Entries taken from a collection
* * * *
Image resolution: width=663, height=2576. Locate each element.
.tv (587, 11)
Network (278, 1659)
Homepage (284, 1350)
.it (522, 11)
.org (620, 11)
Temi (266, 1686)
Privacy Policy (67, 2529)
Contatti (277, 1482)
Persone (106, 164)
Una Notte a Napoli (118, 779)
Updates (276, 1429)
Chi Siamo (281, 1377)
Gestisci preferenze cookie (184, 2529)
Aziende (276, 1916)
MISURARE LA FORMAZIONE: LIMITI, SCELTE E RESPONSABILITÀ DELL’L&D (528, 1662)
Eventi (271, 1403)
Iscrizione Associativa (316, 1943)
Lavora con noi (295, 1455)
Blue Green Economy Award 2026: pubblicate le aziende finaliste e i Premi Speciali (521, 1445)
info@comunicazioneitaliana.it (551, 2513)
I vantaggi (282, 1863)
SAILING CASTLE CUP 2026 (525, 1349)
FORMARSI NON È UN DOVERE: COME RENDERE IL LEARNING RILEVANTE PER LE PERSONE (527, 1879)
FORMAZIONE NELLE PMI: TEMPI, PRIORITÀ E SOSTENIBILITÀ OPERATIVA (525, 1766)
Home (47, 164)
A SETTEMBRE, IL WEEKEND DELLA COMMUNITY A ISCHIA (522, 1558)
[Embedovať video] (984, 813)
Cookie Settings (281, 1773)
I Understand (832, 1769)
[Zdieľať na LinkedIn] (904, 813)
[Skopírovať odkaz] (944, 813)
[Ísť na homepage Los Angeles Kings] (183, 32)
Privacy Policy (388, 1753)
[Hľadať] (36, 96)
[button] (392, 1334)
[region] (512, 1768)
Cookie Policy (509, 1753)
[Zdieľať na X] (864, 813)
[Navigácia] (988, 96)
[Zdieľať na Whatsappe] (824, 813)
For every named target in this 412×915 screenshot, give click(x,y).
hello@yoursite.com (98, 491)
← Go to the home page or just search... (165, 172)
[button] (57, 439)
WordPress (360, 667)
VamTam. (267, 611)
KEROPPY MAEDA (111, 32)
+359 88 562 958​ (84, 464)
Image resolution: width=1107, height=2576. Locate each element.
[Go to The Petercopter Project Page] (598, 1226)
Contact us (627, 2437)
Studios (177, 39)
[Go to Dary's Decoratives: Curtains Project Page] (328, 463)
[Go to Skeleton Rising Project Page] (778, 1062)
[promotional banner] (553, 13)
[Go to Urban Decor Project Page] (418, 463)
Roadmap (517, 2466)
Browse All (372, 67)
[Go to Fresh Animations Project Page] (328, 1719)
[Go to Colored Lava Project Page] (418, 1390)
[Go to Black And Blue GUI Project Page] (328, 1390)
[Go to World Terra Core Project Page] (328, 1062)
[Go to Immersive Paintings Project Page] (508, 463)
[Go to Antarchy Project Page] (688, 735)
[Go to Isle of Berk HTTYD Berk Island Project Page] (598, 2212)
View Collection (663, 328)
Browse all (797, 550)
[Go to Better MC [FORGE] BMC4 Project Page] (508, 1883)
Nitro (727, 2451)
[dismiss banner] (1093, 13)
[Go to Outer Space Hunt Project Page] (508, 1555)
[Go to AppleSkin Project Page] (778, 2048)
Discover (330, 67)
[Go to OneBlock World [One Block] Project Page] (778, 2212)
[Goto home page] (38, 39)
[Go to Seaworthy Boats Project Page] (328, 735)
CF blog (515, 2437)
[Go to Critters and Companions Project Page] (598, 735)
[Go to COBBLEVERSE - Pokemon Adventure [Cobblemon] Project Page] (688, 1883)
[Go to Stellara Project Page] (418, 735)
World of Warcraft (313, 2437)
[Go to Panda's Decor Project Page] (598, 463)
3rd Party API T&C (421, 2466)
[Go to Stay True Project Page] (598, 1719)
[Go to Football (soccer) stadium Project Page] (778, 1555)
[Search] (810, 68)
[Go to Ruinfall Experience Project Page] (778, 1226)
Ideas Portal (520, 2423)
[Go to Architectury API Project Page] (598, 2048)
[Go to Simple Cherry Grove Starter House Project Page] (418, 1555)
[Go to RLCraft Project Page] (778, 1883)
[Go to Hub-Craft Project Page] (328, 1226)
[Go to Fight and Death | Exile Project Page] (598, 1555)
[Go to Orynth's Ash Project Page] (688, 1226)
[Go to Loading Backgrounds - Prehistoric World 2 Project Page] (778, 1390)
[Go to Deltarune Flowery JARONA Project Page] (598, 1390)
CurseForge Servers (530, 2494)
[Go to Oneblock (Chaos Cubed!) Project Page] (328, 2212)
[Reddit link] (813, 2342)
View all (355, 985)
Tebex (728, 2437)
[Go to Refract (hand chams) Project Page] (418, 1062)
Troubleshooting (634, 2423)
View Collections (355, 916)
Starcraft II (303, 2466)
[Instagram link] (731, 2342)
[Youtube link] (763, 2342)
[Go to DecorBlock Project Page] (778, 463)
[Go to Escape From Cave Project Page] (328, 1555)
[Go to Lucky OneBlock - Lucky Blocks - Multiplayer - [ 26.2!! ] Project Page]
* * * *
> What you have to do: Each line above that contains the word "banner" must be copied.

> Response to this task:
[promotional banner] (553, 13)
[dismiss banner] (1093, 13)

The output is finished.